◆ **How to complete this task**
Repeat exactly, and only, the lines from the line bearing "Viewport: 1280px width, 720px" through the end of the material. Do not copy the pictures.

◆ **Stored data**
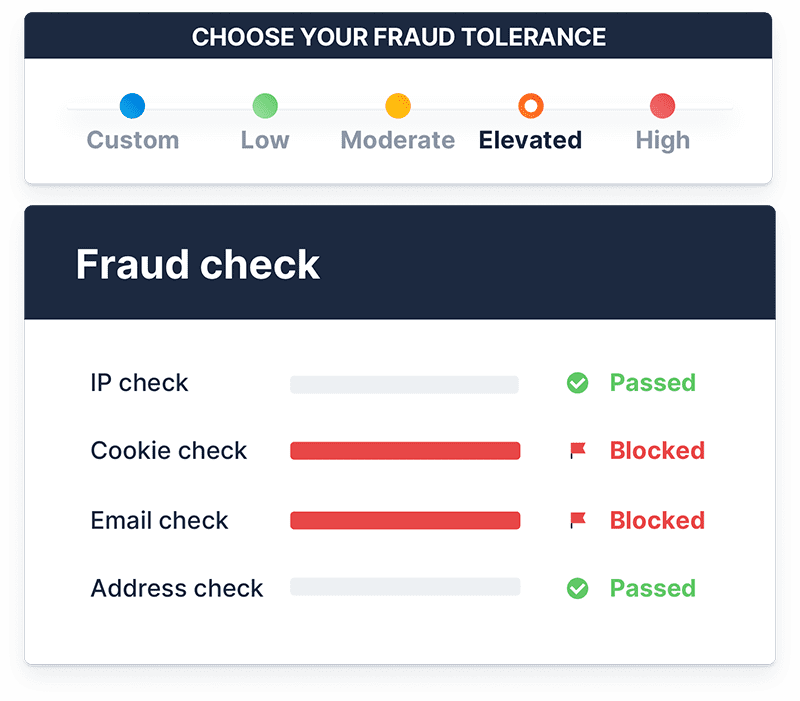The height and width of the screenshot is (701, 800).
Task: Click the orange Elevated ring marker
Action: tap(531, 106)
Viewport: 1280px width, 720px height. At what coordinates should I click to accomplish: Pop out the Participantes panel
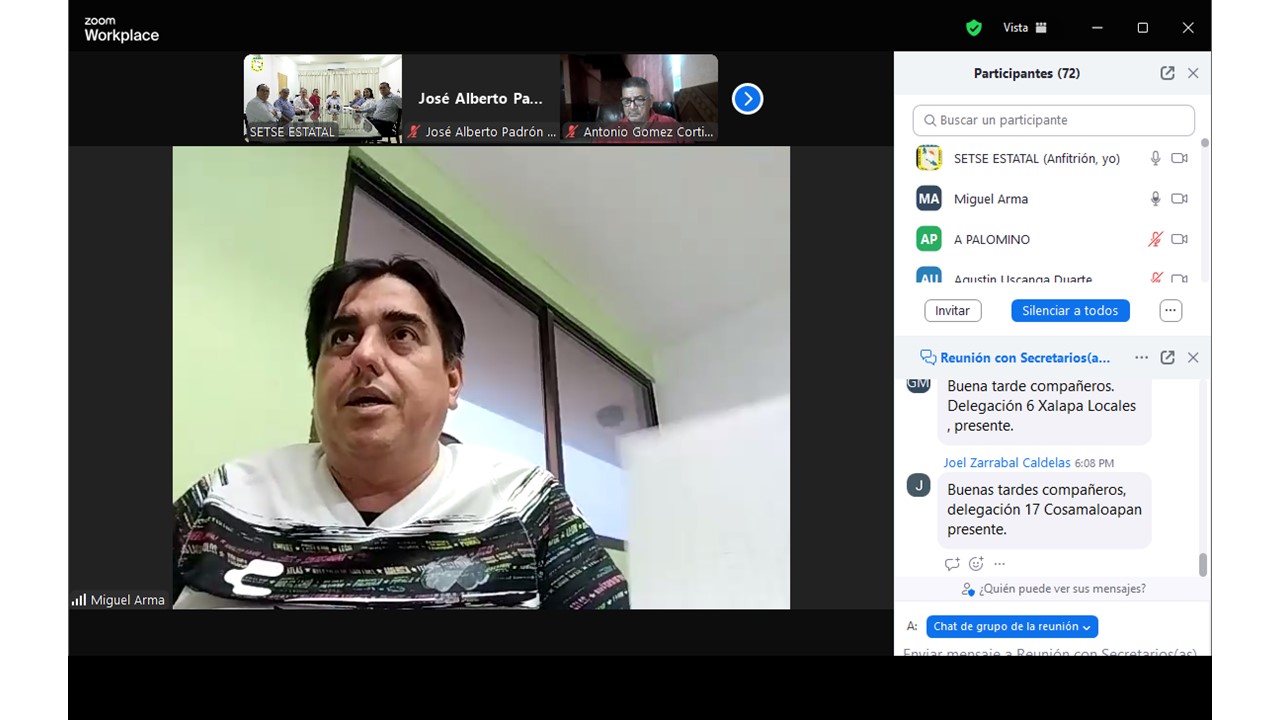(1167, 73)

◆ **Response to the task**
Viewport: 1280px width, 720px height. At what coordinates should I click to accomplish: Pop out the Participantes panel
(1167, 73)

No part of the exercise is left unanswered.